Samedi, 18 mai 2013

M83 triomphe, Chao déçoit

JEUDI 19 JUILLET 2012

PALEO, IMPRESSIONS

Démarrage en fanfare sous un ciel radieux mardi, dans la plaine de l’Asse, chose rare à Paléo. Eclectique, cette 37e édition a pris le pari de marier quelques fleurons de la scène «indé» aux pointures. Ambiance.
Peu avant 19h, Hubert-Félix Thiéfaine est apparu sur la Grande scène, tout de noir vêtu. Flanqué de musiciens au son impeccable, il a détonné vis-à-vis de ceux qui vont «chercher le public» à tout prix. Sobre, digne même, l’auteur de «La Fille du coupeur de joint» transpire une force tranquille sans âge. Quel âge, d’ailleurs, s’interrogent quelques spectatrices – 63 ans, et une popularité stable, voire en hausse si l’on en croit l’accueil réservé à son dernier simple, «La Ruelle des morts».
Le public, aux anges, déambule entre les innombrables stands de nourriture et la déco créée par le collectif français Monic la Mouche – structures métalliques au look rouillé, combinées à un éclairage. Mi-Mad Max mi-féérique.
Au Club Tent, Kurt Vile et ses Violators célèbrent le pop-rock low-fi des années 1990, celui de Pavement et Dinosaur Jr. Guitares vintage saturées, voix évanescente et nasale de Richard Ashcroft sous Quaalude, tignasse dans les yeux. Pas pour tout le monde; nous on adore l’attitude et la pop d’antihéros.

Camille a fait le plein sous le Chapiteau, à l’heure du soleil déclinant; on ne prétendra pas vous restituer la chose. Sauf le rappel, qui comprend une surprenante relecture du «Wanna Be Startin’ Somethin’» électro-funk de Michael Jackson, et un a cappella. Les musiciens (un pianiste, un contrebassiste, une violoniste en pizzicati) épousent les excentricité de la chanteuse, en robe dorée, cheveux tressés – sourire béat, elle quitte un parterre transi d’amour.

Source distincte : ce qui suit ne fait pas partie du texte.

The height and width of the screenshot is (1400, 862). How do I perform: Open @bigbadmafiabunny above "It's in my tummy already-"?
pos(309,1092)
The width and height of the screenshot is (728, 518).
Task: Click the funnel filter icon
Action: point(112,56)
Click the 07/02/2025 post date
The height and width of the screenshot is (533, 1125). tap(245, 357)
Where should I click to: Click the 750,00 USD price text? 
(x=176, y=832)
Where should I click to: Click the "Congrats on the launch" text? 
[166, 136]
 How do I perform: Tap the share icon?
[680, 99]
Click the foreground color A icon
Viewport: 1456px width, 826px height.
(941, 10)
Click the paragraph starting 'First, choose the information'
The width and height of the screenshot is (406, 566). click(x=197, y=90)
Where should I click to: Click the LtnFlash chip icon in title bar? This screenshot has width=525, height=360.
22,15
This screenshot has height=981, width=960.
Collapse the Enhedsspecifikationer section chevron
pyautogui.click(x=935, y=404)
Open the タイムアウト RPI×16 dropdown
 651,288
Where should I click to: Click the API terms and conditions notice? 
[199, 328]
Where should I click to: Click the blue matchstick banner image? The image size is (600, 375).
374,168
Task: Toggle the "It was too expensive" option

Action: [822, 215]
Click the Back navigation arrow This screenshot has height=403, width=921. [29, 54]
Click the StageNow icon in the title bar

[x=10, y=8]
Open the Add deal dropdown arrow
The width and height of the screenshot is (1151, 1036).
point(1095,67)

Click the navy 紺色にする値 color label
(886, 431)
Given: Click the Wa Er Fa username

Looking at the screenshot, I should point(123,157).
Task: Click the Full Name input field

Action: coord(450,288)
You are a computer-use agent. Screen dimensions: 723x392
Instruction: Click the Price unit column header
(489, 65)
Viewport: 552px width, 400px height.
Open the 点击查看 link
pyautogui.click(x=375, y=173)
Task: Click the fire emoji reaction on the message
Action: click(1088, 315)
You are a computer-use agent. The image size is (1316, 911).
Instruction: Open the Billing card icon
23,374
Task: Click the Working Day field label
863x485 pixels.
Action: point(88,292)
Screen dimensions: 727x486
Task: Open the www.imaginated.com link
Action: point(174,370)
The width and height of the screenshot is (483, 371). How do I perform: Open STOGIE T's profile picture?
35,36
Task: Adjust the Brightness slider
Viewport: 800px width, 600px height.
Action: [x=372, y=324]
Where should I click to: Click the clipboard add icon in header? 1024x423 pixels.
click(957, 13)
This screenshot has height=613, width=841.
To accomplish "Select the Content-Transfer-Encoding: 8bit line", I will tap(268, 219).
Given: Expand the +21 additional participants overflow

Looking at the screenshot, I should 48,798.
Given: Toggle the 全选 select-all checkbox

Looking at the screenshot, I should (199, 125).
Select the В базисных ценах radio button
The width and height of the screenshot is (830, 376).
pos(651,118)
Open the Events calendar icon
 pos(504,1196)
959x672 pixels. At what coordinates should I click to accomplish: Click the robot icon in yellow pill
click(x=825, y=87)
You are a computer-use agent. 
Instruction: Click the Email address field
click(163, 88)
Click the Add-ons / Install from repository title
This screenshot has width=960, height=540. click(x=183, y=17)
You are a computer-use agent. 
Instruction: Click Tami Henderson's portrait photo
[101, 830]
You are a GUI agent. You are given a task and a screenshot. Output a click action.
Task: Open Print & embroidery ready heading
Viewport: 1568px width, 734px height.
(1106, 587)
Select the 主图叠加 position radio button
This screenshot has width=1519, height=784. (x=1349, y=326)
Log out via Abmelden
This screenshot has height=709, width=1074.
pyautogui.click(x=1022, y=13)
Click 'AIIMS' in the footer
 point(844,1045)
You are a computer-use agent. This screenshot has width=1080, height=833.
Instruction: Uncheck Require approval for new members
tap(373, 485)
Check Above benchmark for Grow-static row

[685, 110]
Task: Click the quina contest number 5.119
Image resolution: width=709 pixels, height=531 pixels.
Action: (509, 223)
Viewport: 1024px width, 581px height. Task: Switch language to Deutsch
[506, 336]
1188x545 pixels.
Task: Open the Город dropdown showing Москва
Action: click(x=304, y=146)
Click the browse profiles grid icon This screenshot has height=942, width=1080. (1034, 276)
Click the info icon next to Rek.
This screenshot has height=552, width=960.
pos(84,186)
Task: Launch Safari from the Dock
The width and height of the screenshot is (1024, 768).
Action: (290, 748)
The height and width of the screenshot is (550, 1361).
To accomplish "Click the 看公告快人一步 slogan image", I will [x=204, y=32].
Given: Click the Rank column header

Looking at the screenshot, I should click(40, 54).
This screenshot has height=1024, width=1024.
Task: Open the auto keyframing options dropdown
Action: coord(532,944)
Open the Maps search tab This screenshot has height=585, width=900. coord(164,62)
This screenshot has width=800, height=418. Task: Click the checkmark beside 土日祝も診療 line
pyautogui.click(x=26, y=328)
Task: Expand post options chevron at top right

A Paléo, laissons-lui ça, on renonce parfois au confort d’écoute et de vision, au profit d’une possible communion. Usurpée, dans le cas de Franz Ferdinand, dont le rock sautillant sonne déjà daté, moins de dix ans après son éclosion. Il faut dire qu’on y entend d’illustres références eighties (Talking Heads, au hasard) en bien moins inspiré. La grande scène exige davantage de panache.
A l’image de M83, qui chavire le Chapiteau avec un set bouleversant. A la limite du mièvre et du roublard sur disque, le groupe électropop français déploie ses hymnes accrocheurs (entre Jean-Michel Jarre et Howard Jones) avec une énergie live, nimbé de lumière bleue. L’extase est atteinte avec «Midnight City»,  tube imparable. Anthony Gonzalez (chant, guitare, clavier) en reste coi. «Merci pour tout, Paléo!», lance-t-il en s’agenouillant, mains jointes.
Manu Chao en comparaison fait pâle figure en clôture sur la Grande scène. C’est triste, mais en l’absence de renouvellement musical et en petite forme vocale, sa formule répétitive (reggae folk et sursauts ska-punk) ne parvient pas à susciter «l’esperanza». Ciao Manu?